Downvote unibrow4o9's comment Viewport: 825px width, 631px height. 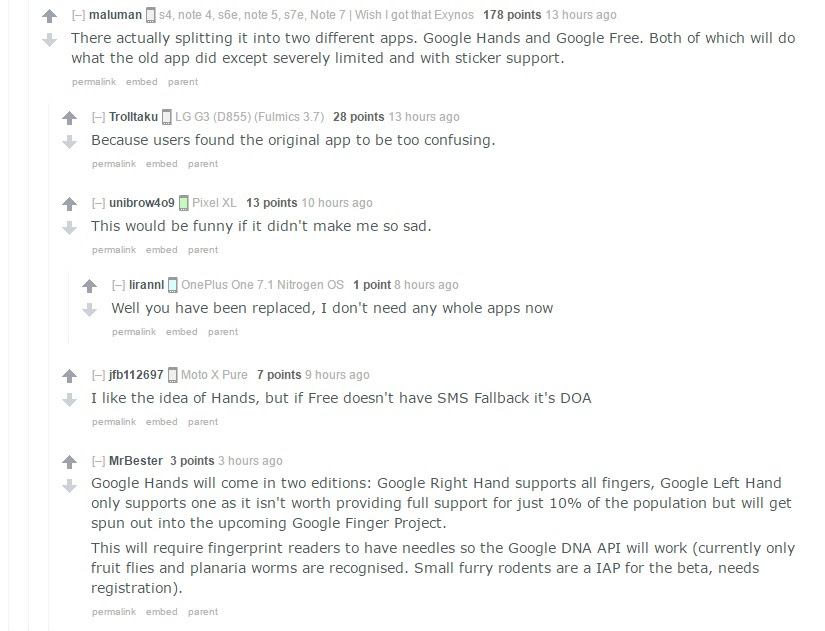tap(69, 228)
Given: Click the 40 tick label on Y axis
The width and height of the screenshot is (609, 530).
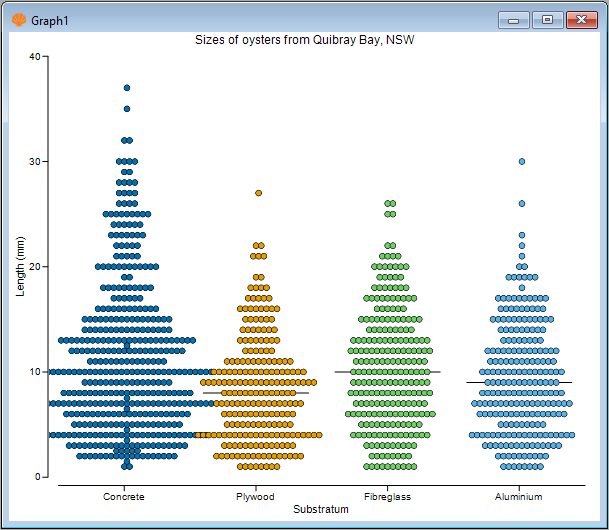Looking at the screenshot, I should click(x=34, y=56).
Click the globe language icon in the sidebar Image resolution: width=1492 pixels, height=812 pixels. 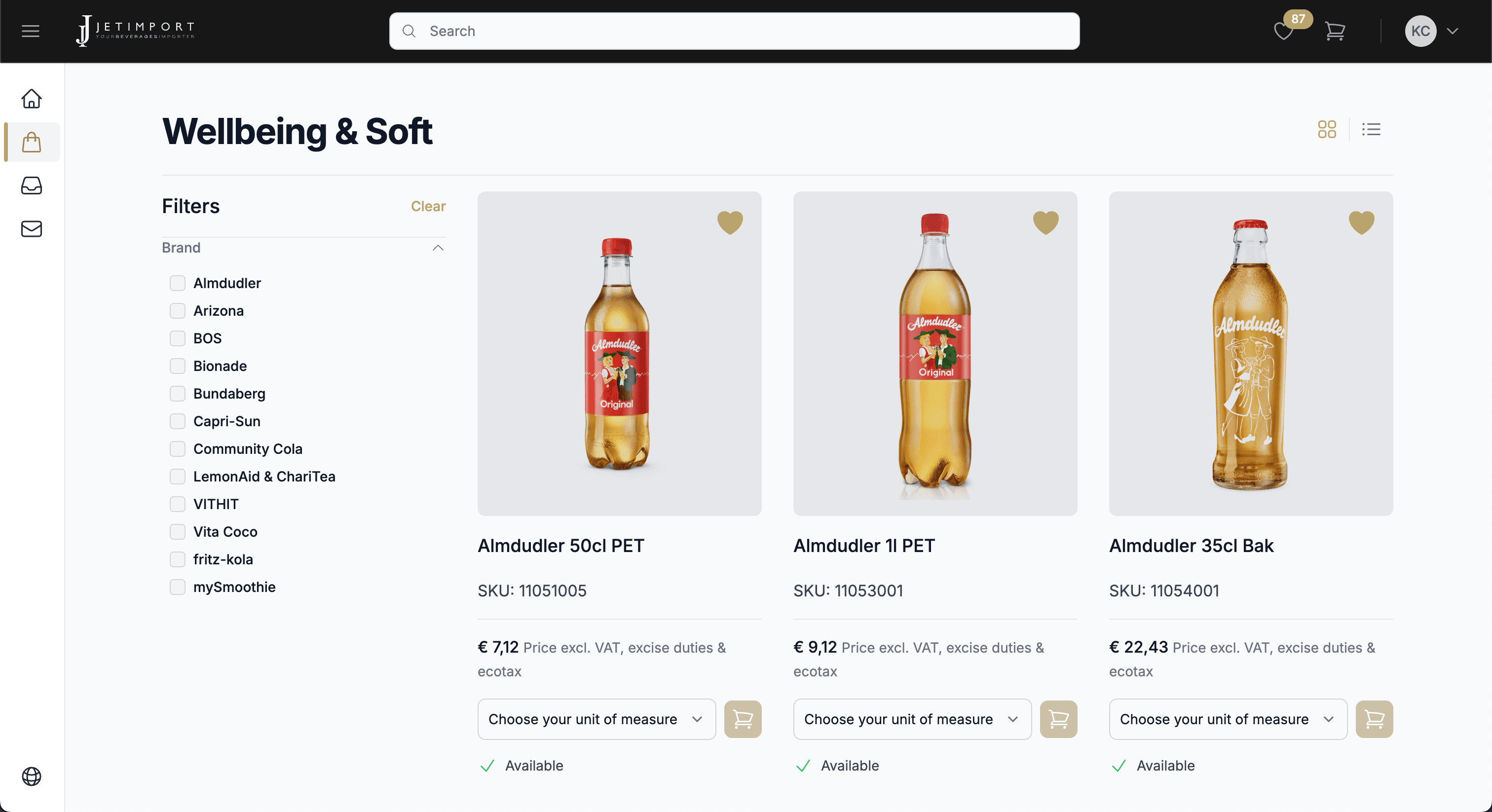[x=31, y=776]
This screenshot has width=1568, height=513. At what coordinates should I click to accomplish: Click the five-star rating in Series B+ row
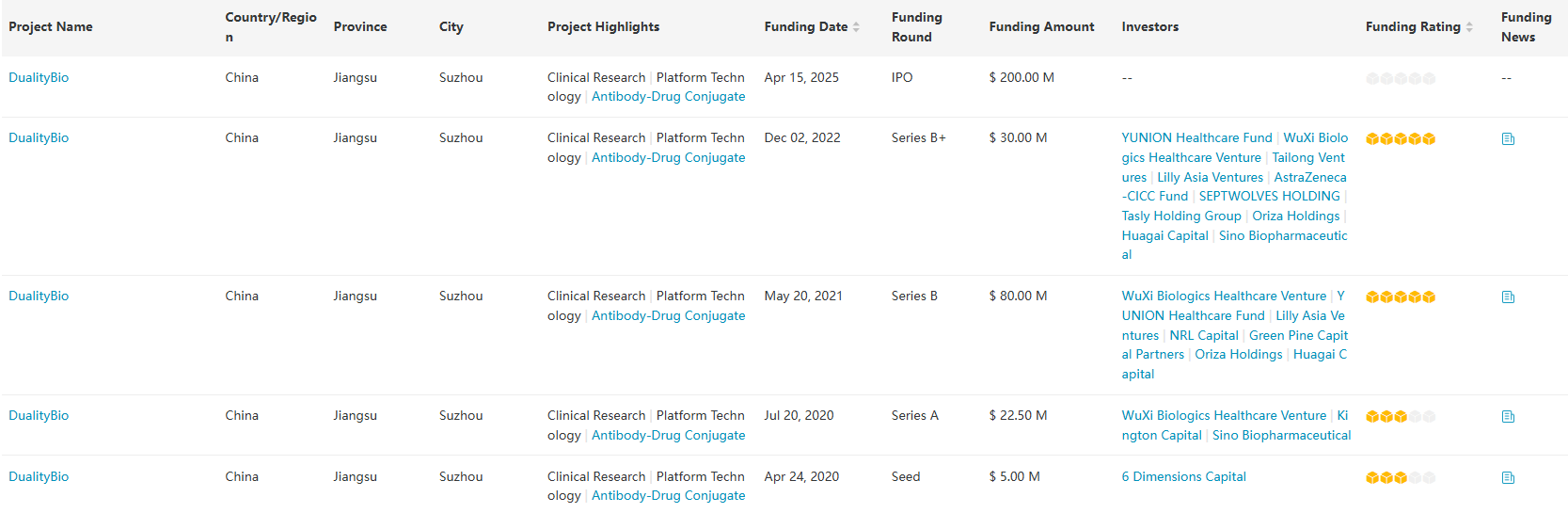point(1400,139)
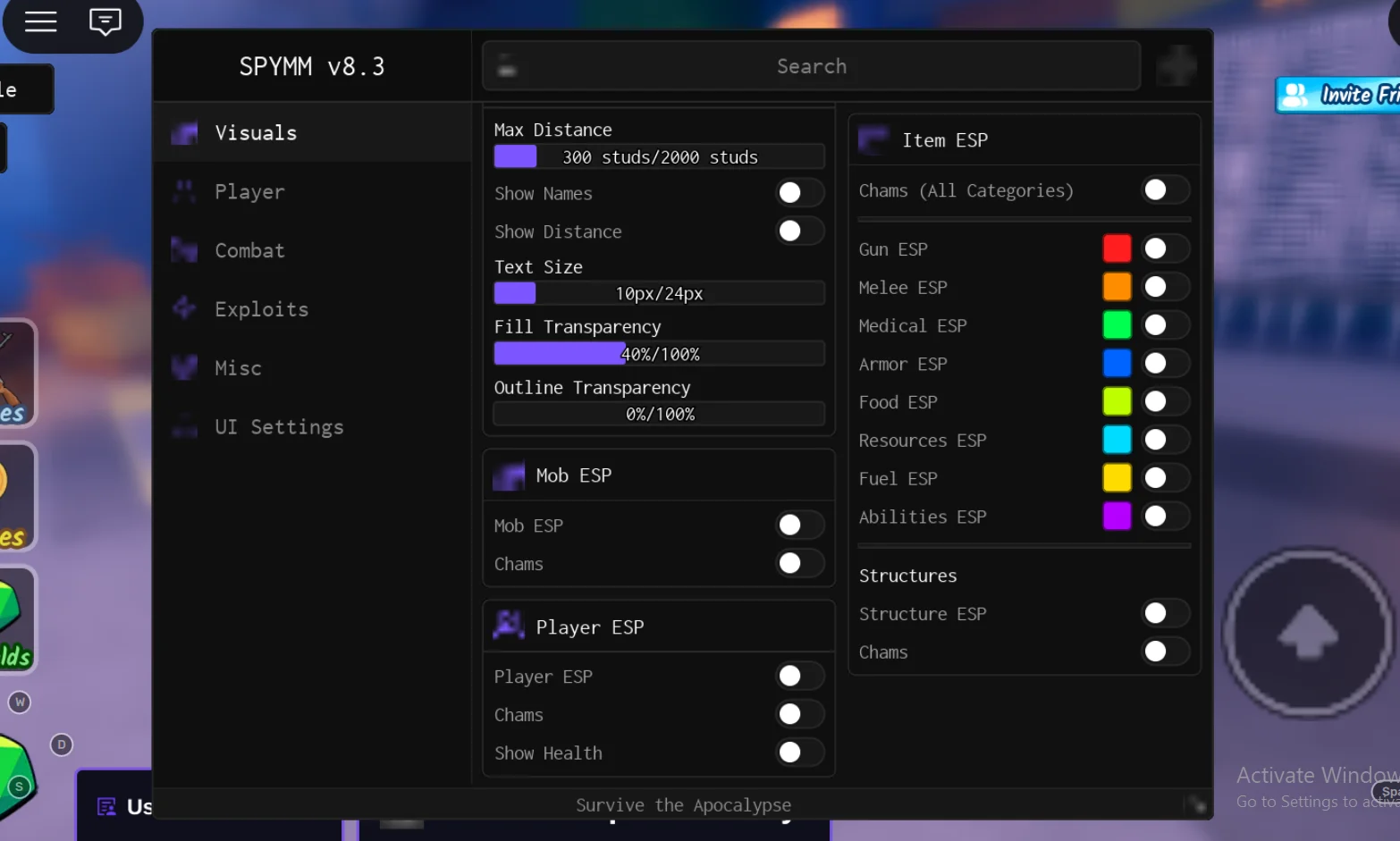Click the Item ESP section header icon
The image size is (1400, 841).
873,139
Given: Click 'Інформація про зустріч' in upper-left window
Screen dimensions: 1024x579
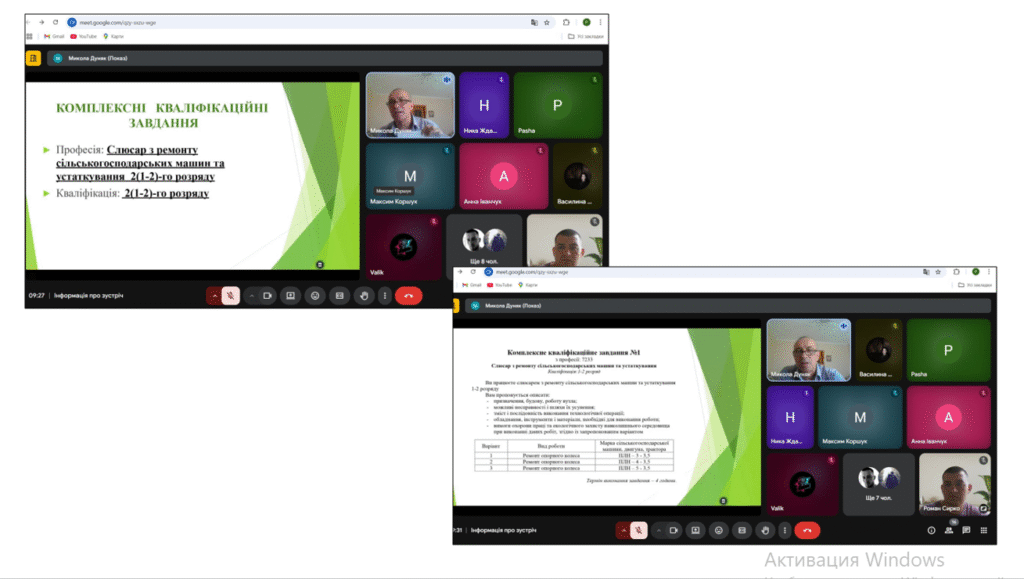Looking at the screenshot, I should tap(95, 296).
● ● ● ●
▶ [WHAT NEEDS TO BE DONE] Return every line of the records in which the word "Given" is found.

▶ [ANSWER]
Given: Click the 40 tick label on Y axis
Given: Click 'Інформація про зустріч' in upper-left window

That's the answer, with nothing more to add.